Gerritt Rosenthal, the Right Experience for Portland Metro
Portland metro plays an important role in our region because there are things that can fall through the cracks between the counties and the cities. It is Metro’s job to help us continue to move forward in a seamless way. The Council works with community leaders and constituents across city and county boundaries to shape the future of greater Portland.
The Councilor, District 3 seat has opened up on the Metro board, and this is an opportunity to solidify the board as fully Progressive. The current occupant of the seat has been often pulled to the left because our other board members are very Progressive, but the best-case scenario was always taking someone from the right, and pulling them left.
Gerritt is a lifelong Progressive and environmental activist. Adding him to the board will create a solid foundation to help Metro continue to keep our region strong and healthy, take care of the less fortunate, and keep their eye on the environment.
Gerritt has served as an environmental consultant for over 40 years throughout the Pacific Northwest. The duties of the Metro board will find his specific experience enormously valuable. His resume is literally perfect for this position.
If you want someone in this seat who really understands the needs we have in today’s environmental crisis, Gerritt is your candidate.
Here is a synopsis of the candidates – You be the judge!

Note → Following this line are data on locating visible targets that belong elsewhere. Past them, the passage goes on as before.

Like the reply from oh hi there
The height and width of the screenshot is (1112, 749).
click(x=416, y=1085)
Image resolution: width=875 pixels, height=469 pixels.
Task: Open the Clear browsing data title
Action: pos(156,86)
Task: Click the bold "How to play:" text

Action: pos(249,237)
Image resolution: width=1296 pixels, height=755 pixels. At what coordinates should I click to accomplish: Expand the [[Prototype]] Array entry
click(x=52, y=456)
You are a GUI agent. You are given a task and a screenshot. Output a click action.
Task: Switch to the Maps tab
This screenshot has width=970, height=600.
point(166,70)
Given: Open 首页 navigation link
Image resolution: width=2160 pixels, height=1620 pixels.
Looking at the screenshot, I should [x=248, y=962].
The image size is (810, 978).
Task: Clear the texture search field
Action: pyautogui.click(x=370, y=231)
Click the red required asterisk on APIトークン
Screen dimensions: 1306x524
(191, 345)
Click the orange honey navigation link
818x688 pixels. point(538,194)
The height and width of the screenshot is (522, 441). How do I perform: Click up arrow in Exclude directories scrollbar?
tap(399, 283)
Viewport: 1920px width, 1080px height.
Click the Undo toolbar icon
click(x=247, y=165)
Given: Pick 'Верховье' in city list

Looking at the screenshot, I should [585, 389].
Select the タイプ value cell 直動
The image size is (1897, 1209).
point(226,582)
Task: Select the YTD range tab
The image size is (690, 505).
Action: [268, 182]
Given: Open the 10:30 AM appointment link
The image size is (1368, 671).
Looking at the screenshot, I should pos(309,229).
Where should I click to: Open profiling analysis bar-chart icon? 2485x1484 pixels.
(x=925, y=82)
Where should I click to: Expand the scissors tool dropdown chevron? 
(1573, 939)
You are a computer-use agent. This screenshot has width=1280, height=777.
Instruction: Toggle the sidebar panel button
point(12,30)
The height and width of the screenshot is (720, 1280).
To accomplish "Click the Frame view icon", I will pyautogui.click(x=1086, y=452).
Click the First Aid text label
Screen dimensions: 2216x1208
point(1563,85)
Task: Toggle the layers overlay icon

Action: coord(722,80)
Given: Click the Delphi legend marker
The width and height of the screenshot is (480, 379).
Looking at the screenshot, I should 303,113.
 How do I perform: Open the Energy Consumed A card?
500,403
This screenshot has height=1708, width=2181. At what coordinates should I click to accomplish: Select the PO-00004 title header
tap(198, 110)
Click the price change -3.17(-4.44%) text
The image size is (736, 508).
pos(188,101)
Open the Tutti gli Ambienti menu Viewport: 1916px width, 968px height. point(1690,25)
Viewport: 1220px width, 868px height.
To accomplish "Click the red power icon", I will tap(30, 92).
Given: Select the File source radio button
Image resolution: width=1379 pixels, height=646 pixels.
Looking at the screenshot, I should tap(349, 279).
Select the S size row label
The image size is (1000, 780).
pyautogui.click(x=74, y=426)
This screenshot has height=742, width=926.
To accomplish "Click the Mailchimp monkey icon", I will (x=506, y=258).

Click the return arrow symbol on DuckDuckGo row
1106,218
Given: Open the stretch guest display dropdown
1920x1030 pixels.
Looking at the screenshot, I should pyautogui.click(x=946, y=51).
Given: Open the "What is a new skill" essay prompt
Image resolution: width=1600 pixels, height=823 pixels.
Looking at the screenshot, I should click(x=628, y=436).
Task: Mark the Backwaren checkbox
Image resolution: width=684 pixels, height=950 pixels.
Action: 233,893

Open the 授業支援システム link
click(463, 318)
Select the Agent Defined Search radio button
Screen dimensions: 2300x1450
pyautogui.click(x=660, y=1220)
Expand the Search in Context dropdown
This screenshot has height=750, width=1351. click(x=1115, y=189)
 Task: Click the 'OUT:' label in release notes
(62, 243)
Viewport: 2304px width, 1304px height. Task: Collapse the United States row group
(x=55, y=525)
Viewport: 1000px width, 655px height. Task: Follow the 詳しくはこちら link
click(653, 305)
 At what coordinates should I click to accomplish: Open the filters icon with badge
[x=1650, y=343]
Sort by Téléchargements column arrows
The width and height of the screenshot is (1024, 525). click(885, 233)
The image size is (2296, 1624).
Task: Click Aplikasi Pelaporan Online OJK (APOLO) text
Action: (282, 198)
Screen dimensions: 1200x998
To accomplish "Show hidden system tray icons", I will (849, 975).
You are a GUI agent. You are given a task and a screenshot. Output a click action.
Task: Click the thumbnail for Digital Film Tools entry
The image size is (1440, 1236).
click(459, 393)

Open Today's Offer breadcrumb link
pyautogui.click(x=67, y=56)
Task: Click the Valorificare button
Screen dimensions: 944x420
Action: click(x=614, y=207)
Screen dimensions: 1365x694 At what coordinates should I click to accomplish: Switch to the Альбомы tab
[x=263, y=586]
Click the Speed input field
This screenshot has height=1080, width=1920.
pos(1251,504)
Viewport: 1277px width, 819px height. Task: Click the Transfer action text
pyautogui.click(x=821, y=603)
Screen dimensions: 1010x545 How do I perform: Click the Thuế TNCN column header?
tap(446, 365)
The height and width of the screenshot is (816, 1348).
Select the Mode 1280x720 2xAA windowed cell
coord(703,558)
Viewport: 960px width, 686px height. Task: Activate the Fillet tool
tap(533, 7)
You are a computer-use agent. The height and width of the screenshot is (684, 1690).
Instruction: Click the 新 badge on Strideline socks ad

Tom Anderson – a new member of the Tigard City Council, former Planning Commission member & head real estate professional for Tigard Realty- his campaign is funded by Portland realtors and developers. How can we trust Tom to make the best choices for the environment, and for the residents of the greater Metro Area? Support from these vested interests means he will not make choices that represent the will of the residents of the greater Metro Area.
Tom’s interests coincide with developers who want to maximize profits on housing developments, not the greater community.
Patricia Kepler – an accessibility specialist with experience on the Oregon Disabilities Commission, and Commission for the Blind – no listed experience in land use planning, housing, transportation, parks, open space, or solid waste. She has a limited campaign and no endorsements listed. Patricia could bring a unique viewpoint to local government with her focus and experience in the area of disabilities, but, the focus of Metro is primarily around land planning, housing, and the needs of the environment. Patricia simply doesn’t have the best-matched skillset.
Alison Balbag – a PhD gerontology Professor, and music. Formerly at USC in California; on the Beaverton Arts Commission. No listed experience in land use planning, housing, transportation, parks, open space, or solid waste; and no endorsements listed. Alison filed to run 2 days before the deadline, and while she brings a strong concern for expanding Metro’s support of the Arts Community, her background does not speak the main needs of the District #3 seat.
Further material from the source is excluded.